■ AUFGABEN
1 > Zum wievielten Mal wird laut dem Text über die Biennale Foto/Industria in Bologna diese Biennale veranstaltet?
2 > Führe den Text über die Biennale Foto/Industria in Bologna nach seinem letzten Satz weiter.

Die Biennale Foto/Industria in Bologna denkt über die Beziehung von Mensch, Maschine und Arbeit nach. Zu entdecken (oder wieder zu treffen) sind 14 Fotografen aus drei Erdteilen, ungewöhnliche Ausstellungsorte sowie eine private Kulturstiftung.
Bologna (Fondazione MAST und an anderen Orten bis 19.11.) – Zum dritten Mal wird in Bologna eine Biennale über Fotografie aus Industrie und Arbeitswelt veranstaltet. Zu sehen sind Ausstellungen von 14 Fotografen aus Europa, Amerika und Asien. Ihre Arbeiten werden an unterschiedlichen Orten der Innenstadt sowie in der Foto Gallery der Fondazione MAST präsentiert. Dabei mischen sich Sparten, Zeiten und Herangehensweisen. Der Bogen reicht von einem unbekannten Fotografen, der mit einer Reportage im Jahr 1917 die rasante Entwicklung des Industriestädtchens Lynch im Kohlegebiet von Kentucky dokumentiert, bis zum Italiener Carlo Valsecchi, der mit extrem strukturierten Bildern den Aufbau einer neuen Fabrik von Philip Morris 2016 bei Bologna begeleitet. Vom Amerikaner Lee Friedlander, der 1986 in Bosten Menschen an ihren Arbeitsplätzen beobachtet hat, bis zum Schweden Mårten Lange, der 2007 hochtechnologischen Maschinen der Nuklearforschung eine ganz poetische Dimension gibt.

■ Datensätze
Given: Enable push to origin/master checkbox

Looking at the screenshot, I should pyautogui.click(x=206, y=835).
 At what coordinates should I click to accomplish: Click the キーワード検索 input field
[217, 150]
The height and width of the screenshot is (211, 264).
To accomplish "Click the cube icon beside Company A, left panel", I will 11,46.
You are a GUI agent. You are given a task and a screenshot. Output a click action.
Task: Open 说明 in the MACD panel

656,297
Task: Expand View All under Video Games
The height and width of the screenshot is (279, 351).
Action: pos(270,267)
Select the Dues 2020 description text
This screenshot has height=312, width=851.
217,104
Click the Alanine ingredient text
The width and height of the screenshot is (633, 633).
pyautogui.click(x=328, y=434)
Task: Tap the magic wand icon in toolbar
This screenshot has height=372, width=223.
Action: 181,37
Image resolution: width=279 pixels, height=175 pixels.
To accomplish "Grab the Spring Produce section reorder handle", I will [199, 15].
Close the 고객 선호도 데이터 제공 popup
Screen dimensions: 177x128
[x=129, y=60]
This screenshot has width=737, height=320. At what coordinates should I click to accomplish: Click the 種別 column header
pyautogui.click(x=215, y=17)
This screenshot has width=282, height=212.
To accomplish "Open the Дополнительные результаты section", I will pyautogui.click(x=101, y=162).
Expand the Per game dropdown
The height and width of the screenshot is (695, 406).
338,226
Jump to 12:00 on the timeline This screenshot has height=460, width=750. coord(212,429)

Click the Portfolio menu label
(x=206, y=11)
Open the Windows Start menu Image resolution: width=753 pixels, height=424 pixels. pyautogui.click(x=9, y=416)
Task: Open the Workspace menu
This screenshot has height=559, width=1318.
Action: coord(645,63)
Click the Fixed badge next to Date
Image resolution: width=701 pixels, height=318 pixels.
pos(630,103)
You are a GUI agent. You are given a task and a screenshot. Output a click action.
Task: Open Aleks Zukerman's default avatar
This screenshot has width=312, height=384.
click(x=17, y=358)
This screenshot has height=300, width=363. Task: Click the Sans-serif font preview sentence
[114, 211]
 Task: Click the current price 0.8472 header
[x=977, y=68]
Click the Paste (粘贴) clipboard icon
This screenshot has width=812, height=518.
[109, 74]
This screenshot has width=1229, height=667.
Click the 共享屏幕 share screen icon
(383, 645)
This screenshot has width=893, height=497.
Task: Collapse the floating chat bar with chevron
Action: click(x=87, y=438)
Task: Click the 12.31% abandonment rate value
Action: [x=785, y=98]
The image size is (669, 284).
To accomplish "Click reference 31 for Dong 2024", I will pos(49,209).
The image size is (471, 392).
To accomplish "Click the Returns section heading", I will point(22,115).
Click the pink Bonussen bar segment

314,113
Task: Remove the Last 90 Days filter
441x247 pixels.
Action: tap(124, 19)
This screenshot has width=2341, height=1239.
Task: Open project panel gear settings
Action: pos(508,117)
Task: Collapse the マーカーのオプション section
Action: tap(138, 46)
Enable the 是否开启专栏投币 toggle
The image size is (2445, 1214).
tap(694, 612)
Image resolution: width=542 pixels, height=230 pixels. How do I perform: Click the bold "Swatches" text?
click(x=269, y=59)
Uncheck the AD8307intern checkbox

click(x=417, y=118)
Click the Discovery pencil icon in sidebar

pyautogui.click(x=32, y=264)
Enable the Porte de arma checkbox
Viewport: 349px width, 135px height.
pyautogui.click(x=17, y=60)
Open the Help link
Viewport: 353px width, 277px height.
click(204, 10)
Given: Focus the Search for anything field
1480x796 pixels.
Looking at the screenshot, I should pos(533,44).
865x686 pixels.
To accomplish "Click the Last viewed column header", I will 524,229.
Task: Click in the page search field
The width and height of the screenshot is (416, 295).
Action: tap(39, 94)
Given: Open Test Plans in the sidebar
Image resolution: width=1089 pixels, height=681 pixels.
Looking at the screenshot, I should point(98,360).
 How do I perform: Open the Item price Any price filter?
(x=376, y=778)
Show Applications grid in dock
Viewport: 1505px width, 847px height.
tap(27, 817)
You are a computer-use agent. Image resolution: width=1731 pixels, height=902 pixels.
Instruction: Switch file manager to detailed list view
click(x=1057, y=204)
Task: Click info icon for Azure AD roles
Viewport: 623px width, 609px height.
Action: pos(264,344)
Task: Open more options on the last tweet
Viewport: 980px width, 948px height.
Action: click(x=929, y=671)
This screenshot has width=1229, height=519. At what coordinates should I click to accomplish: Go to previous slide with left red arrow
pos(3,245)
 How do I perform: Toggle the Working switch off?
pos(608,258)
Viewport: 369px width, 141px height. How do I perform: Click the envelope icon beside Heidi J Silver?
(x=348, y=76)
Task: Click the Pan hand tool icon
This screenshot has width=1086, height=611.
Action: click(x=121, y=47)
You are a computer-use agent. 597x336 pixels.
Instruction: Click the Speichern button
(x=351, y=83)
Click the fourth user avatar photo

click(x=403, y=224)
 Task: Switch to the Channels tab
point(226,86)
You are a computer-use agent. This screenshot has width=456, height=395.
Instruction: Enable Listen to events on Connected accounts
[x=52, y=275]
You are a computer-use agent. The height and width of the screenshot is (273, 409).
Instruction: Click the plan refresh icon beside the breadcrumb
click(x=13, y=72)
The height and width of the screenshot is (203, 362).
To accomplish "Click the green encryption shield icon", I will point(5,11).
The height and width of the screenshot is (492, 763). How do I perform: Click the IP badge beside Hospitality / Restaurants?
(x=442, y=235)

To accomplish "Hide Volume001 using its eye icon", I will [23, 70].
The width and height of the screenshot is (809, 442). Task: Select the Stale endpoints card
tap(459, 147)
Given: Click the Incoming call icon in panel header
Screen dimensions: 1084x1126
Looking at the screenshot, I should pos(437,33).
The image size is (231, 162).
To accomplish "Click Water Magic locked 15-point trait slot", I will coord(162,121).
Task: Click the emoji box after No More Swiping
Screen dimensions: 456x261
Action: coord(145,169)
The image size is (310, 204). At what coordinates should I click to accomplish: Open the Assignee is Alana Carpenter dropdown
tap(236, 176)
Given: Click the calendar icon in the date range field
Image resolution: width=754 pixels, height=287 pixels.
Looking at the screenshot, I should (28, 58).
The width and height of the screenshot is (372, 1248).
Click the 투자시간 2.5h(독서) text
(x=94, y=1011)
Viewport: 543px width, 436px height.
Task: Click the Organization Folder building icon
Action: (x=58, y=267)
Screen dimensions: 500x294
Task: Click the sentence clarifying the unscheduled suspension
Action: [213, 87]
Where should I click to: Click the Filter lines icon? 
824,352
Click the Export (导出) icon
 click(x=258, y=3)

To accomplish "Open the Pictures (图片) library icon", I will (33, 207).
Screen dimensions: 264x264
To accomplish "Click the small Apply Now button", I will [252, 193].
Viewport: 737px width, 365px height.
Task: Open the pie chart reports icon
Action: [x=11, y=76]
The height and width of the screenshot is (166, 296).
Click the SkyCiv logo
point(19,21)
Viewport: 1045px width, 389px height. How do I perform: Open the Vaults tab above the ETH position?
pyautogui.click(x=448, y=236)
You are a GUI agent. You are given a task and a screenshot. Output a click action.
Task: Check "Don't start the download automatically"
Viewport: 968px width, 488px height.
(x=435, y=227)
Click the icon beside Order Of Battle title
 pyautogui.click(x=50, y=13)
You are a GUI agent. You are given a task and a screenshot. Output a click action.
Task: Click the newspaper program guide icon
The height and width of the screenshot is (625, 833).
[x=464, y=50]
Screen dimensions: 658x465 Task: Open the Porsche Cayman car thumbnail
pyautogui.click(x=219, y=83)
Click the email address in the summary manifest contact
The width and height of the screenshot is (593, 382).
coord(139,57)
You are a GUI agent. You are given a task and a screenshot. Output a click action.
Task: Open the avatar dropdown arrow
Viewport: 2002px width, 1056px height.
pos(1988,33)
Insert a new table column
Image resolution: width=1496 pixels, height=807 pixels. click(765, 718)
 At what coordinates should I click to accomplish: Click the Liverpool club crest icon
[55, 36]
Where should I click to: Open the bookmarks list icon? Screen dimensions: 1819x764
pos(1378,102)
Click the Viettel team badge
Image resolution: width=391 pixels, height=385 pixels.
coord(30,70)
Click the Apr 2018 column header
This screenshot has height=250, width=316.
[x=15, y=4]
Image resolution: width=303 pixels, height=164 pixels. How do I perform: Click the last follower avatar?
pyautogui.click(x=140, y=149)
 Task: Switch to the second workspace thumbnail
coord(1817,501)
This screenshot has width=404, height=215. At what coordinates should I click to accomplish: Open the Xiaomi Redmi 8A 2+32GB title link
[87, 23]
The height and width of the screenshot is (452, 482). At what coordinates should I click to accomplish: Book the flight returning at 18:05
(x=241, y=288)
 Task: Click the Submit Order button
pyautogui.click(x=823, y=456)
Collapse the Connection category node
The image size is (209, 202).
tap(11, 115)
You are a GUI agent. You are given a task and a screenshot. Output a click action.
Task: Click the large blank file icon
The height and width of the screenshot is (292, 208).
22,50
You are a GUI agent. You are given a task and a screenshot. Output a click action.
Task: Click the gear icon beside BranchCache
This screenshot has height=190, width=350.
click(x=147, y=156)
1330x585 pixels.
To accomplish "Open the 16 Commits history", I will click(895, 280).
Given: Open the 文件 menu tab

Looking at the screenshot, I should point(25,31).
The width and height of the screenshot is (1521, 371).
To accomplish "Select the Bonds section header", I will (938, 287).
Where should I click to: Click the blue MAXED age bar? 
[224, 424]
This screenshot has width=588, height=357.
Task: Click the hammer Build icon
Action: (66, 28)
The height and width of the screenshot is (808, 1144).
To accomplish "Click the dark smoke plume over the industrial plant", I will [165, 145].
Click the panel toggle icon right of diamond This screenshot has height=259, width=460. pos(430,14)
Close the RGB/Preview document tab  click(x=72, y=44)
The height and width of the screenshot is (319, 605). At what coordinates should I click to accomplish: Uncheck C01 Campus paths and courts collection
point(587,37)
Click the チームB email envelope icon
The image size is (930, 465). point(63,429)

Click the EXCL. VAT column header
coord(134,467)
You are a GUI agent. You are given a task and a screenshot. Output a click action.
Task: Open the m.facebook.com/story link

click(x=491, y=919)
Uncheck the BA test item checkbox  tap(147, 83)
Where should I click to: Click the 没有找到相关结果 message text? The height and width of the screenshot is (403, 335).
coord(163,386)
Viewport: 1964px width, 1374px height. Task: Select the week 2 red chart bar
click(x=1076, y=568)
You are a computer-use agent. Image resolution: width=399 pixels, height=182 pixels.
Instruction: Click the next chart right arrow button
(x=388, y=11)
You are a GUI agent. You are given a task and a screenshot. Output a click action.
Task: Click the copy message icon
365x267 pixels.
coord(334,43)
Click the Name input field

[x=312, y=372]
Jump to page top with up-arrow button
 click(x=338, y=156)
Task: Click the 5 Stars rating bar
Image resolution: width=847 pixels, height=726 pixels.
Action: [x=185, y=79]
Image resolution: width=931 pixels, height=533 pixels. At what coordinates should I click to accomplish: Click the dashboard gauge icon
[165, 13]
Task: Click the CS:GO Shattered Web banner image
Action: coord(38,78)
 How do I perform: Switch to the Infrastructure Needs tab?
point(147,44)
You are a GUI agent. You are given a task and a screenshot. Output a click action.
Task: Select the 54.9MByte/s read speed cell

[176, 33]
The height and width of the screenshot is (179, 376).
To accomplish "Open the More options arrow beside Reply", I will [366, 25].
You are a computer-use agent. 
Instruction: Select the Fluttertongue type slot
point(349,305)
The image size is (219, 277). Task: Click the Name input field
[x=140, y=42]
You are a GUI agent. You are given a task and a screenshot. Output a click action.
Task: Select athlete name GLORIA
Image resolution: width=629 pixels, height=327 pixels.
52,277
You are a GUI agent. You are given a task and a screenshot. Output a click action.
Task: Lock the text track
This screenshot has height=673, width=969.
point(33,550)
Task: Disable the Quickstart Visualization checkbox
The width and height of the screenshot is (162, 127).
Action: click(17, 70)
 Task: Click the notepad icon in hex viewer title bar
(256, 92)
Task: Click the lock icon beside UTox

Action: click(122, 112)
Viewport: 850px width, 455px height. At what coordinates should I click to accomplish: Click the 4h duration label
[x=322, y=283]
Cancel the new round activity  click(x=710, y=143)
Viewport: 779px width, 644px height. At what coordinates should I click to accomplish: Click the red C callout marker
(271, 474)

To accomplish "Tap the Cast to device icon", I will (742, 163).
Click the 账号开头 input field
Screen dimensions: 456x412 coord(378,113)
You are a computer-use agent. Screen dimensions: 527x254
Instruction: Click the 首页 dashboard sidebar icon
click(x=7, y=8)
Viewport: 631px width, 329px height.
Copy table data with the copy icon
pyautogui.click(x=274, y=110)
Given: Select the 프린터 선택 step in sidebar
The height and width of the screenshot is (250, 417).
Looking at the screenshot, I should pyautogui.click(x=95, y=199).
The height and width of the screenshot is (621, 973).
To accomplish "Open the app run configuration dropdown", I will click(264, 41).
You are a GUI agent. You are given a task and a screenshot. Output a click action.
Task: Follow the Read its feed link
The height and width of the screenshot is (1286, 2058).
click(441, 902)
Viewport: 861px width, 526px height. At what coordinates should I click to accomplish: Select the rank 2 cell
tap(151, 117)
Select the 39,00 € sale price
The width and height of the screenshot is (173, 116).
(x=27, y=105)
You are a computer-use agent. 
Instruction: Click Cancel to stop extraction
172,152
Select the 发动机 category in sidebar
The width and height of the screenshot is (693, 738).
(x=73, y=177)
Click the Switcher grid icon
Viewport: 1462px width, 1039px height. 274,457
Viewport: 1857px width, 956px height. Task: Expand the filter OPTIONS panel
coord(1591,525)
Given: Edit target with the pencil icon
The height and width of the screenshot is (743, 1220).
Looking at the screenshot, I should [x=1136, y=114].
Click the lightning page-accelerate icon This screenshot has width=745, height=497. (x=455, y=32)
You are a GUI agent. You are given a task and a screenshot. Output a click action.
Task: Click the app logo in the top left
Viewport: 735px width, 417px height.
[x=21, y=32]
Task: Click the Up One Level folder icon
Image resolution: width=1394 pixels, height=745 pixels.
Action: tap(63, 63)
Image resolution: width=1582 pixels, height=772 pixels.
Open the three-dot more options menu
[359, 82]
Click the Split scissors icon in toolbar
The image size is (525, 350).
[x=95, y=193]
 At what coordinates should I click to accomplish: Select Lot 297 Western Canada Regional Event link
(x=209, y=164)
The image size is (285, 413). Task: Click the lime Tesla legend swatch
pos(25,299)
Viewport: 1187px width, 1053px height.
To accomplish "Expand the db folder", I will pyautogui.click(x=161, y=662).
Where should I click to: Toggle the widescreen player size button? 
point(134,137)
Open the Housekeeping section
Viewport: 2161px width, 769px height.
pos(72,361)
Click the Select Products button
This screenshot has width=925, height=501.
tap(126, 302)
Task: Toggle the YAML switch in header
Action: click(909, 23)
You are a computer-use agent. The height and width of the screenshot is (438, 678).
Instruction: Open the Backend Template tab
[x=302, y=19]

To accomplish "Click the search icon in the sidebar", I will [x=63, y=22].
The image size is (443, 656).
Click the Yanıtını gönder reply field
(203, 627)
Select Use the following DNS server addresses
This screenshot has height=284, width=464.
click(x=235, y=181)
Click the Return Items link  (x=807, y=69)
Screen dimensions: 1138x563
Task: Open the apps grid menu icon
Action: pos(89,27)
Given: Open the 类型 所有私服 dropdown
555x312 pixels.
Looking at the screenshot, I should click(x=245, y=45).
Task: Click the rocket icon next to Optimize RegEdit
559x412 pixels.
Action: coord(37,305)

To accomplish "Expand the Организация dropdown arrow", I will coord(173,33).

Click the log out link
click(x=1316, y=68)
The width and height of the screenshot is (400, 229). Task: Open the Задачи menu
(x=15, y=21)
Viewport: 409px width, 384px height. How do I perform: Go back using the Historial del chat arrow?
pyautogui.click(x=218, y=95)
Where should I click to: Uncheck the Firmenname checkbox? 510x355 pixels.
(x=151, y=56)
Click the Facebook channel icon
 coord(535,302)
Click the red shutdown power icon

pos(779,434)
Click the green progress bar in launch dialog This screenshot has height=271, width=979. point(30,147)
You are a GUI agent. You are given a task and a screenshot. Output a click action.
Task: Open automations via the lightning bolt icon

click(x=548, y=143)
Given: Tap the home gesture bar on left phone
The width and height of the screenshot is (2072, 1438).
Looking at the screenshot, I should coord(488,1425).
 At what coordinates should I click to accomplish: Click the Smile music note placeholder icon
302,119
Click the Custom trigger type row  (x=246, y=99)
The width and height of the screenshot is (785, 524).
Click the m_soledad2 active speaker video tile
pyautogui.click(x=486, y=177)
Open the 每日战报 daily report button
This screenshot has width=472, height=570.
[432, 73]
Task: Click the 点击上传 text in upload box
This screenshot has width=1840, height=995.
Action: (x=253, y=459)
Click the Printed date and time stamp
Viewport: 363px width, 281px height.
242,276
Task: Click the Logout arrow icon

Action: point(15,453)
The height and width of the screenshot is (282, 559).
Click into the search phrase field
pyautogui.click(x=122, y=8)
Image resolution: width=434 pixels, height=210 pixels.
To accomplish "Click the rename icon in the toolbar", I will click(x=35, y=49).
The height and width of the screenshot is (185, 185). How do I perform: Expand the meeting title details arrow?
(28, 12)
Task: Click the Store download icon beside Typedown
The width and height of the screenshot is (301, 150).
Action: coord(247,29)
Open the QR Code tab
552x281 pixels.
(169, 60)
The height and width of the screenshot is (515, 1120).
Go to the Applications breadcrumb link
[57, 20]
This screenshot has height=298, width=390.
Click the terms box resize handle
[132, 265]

■ LÖSUNGEN
1 > Zum dritten Mal.

2 >
Foto/Industria, die bislang international einzige Fotobiennale zur Arbeitswelt, steht in diesem Jahr unter dem Motto „Identität und Illusion“. Fotografie spielt immer mit dem Schein der Dinge, ist ästhetisch auch dort, wo sie dokumentiert. Zugleich spiegelt sie das Leben am Arbeitsplatz oder in den Industriestandorten wider, zeigt Mitgefühl oder übt Kritik. Zum Beispiel legt Mitch Epstein (geboren 1952) unter dem Titel „American Power“ die Gewalt offen, mit der die American Electric Power Company den Ort Cheshire (Ohio) überrollt und verseucht hatte. Um die immensen Kosten der Bonifizierung zu umgehen, ließ das Unternehmen die Einwohner samt ihrer Häuser umsiedeln.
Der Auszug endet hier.